▸ **INSTRUCTIONS TO FOLLOW**
Using the word "computer" as the filter, copy each matching line from the records.

▸ **RAW DATA**
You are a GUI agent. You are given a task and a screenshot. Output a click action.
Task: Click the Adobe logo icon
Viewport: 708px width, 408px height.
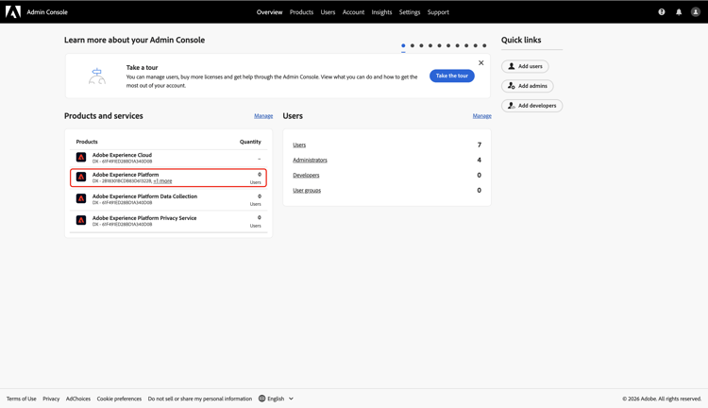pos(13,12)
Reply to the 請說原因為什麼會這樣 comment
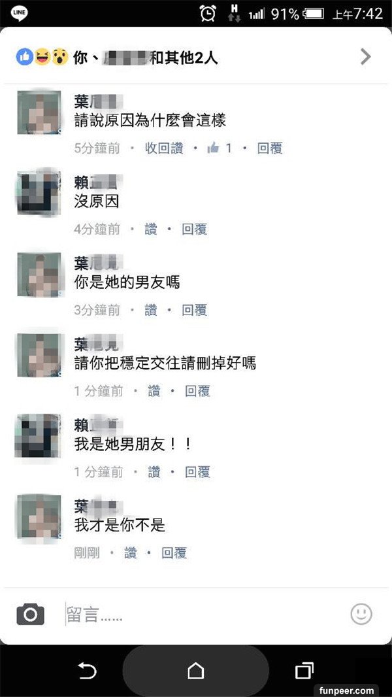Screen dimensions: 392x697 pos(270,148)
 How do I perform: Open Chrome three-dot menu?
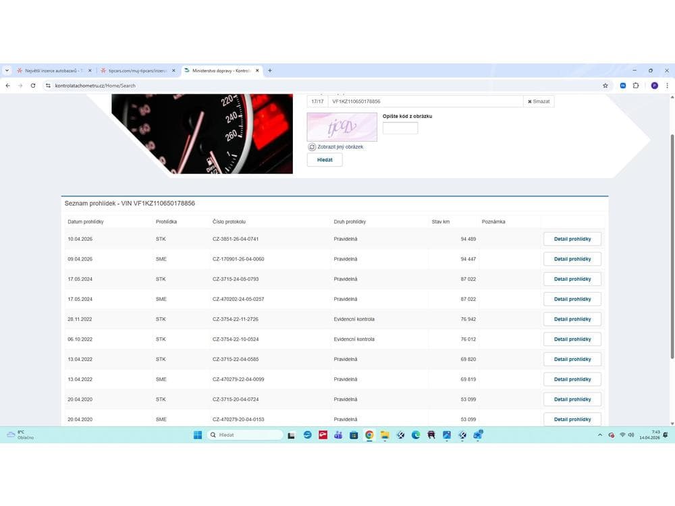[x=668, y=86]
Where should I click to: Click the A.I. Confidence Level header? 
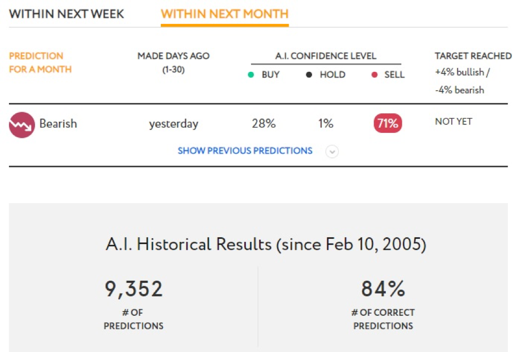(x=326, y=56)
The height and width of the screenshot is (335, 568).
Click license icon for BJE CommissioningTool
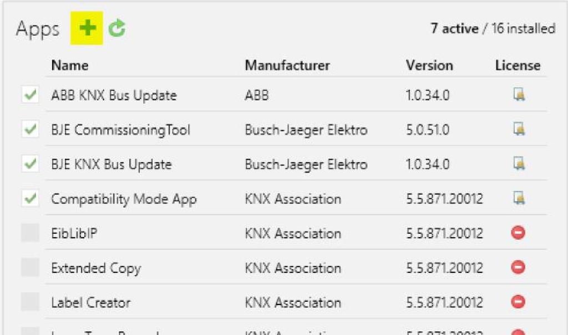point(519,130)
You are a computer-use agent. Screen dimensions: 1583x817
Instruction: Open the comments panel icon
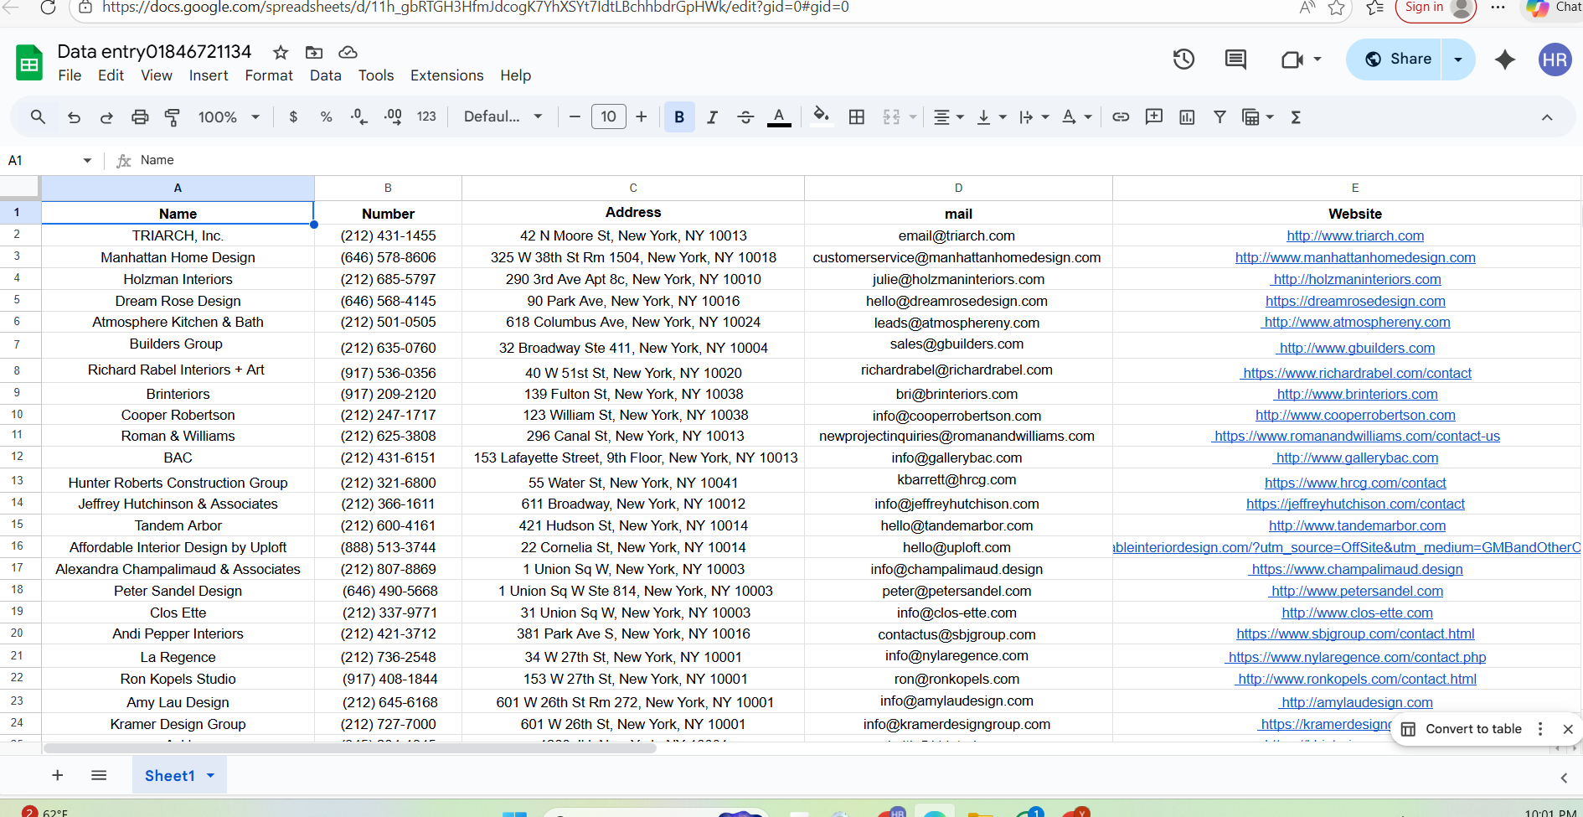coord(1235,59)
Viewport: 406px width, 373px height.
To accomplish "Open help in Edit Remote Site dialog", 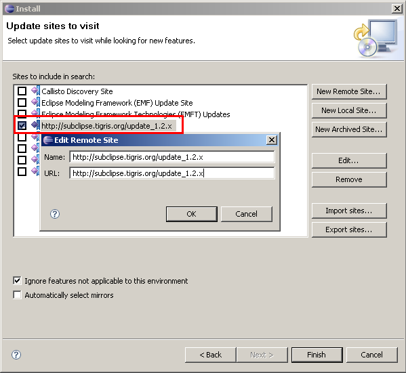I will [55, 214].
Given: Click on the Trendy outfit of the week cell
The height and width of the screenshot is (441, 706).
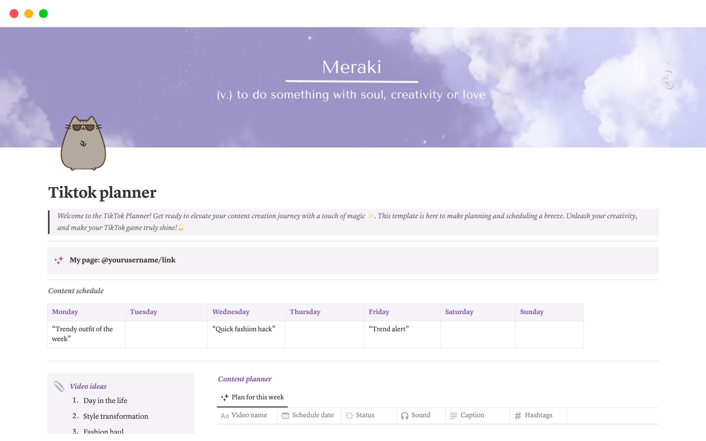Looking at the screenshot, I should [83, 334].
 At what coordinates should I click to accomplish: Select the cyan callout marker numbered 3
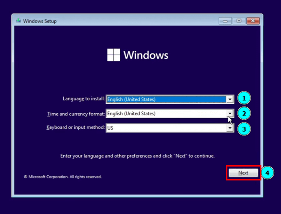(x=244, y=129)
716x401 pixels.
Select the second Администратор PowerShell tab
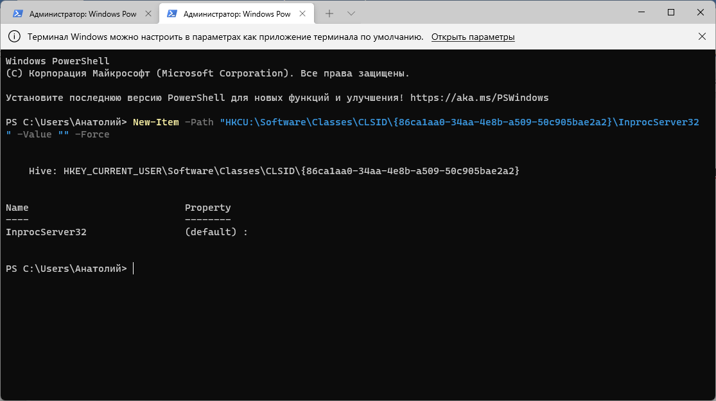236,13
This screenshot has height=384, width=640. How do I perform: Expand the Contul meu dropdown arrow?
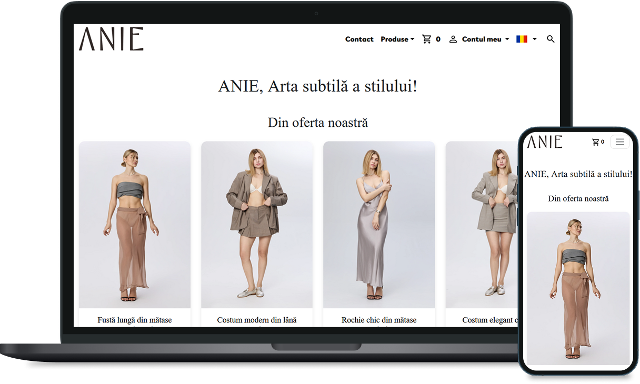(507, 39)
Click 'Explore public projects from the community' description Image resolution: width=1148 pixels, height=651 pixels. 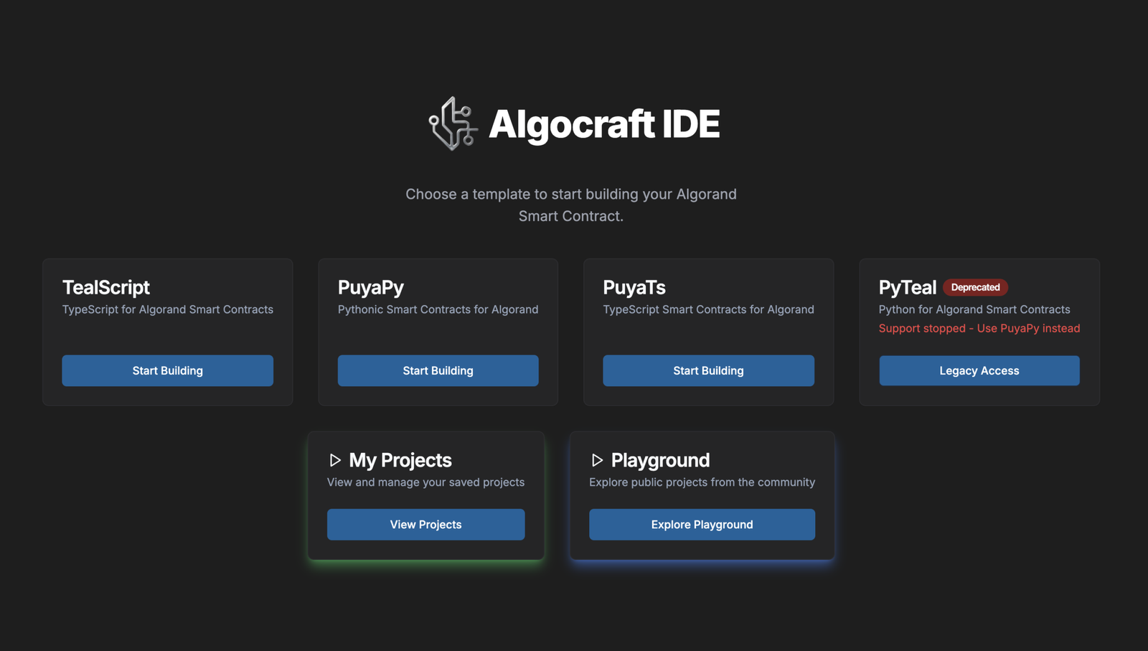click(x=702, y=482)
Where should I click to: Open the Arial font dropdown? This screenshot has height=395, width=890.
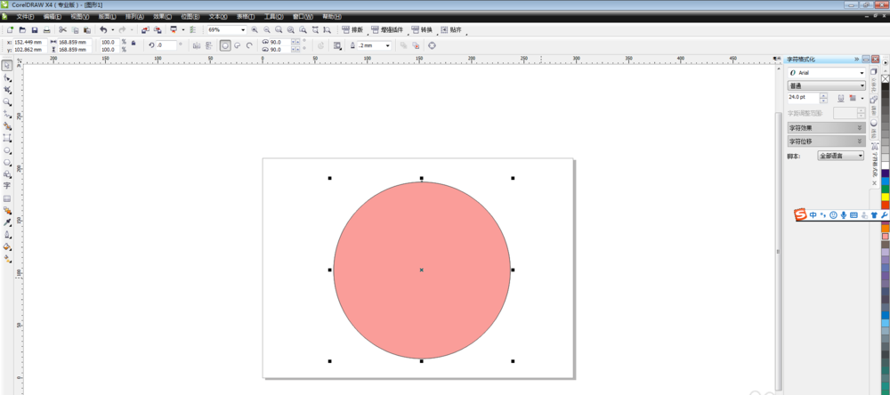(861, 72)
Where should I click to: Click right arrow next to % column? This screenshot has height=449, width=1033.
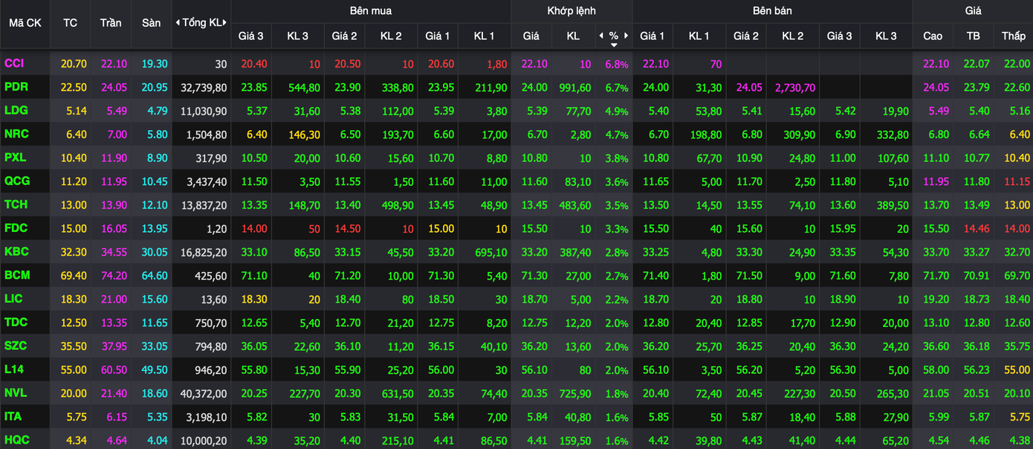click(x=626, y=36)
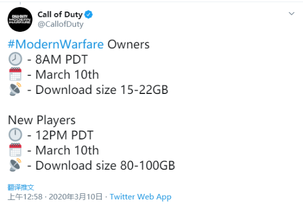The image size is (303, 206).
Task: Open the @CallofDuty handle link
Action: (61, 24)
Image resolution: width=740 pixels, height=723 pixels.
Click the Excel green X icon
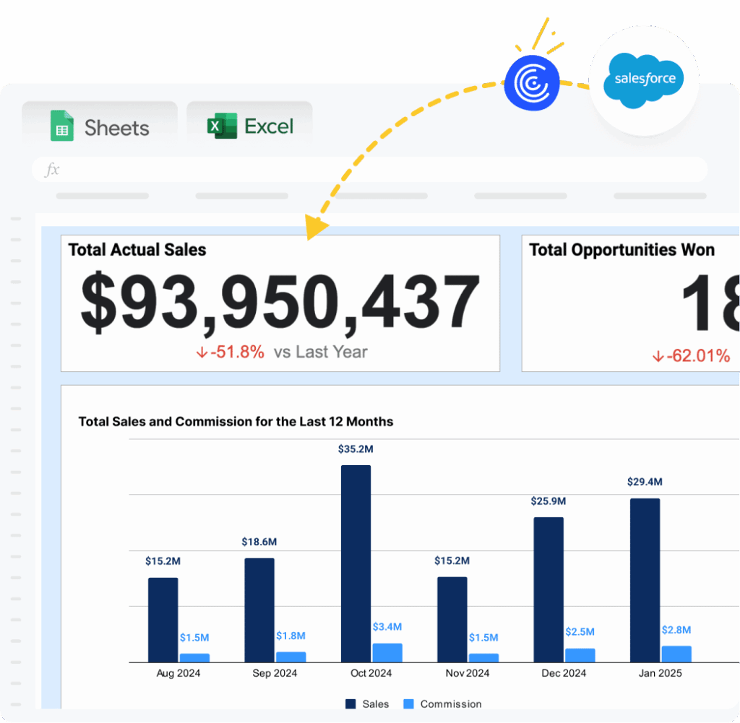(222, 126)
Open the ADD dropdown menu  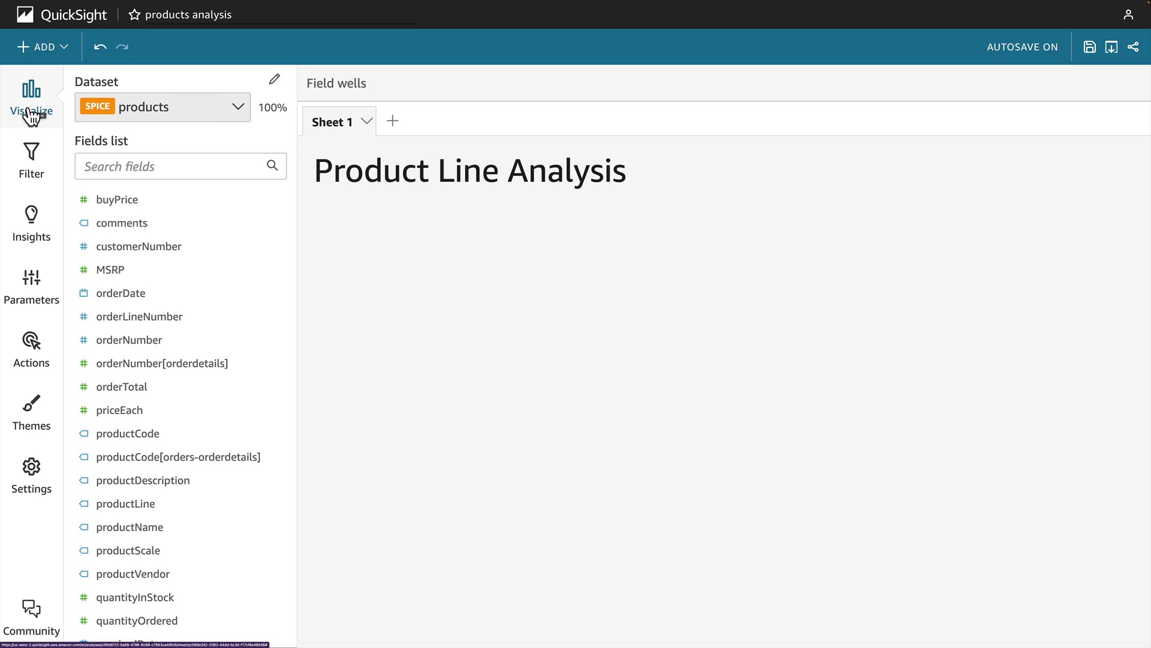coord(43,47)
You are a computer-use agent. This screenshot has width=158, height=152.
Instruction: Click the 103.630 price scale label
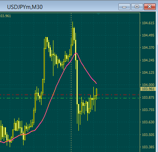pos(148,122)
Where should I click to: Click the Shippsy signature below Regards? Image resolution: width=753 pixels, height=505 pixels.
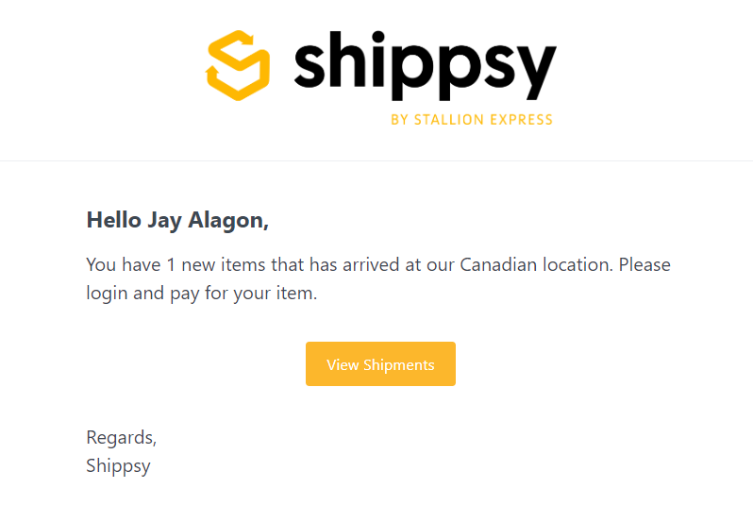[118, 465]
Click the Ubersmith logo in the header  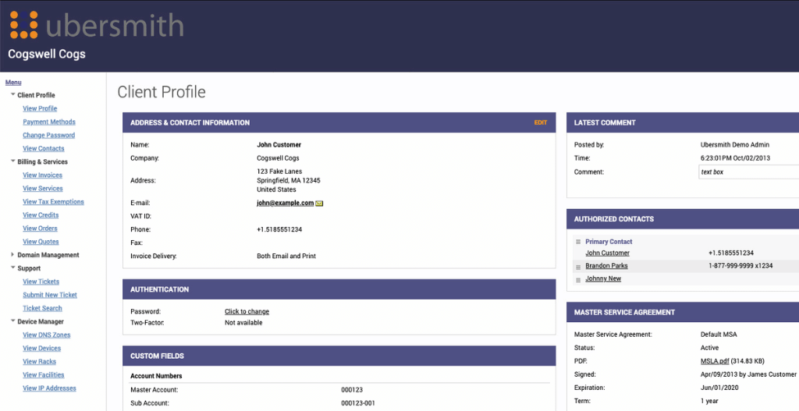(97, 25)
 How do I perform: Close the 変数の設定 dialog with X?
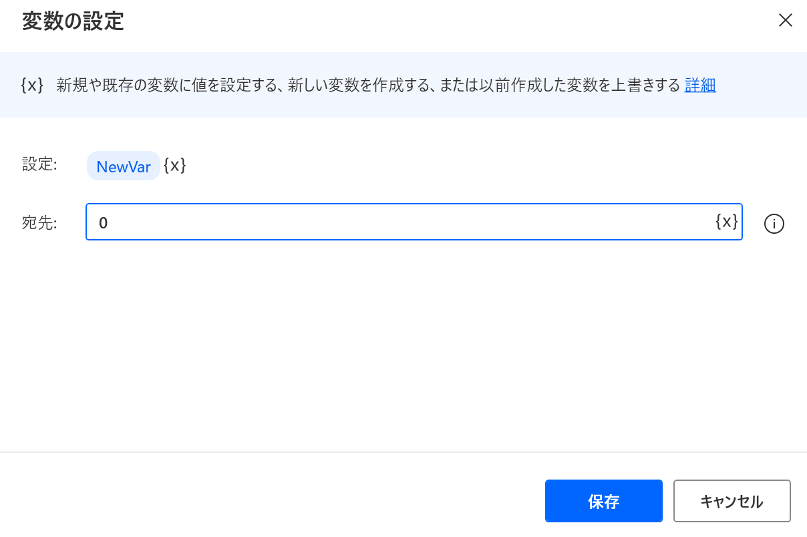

▸ **RESPONSE BOX**
You are a computer-use agent. Screen dimensions: 1583x817
You are a computer-use agent. This screenshot has width=158, height=152.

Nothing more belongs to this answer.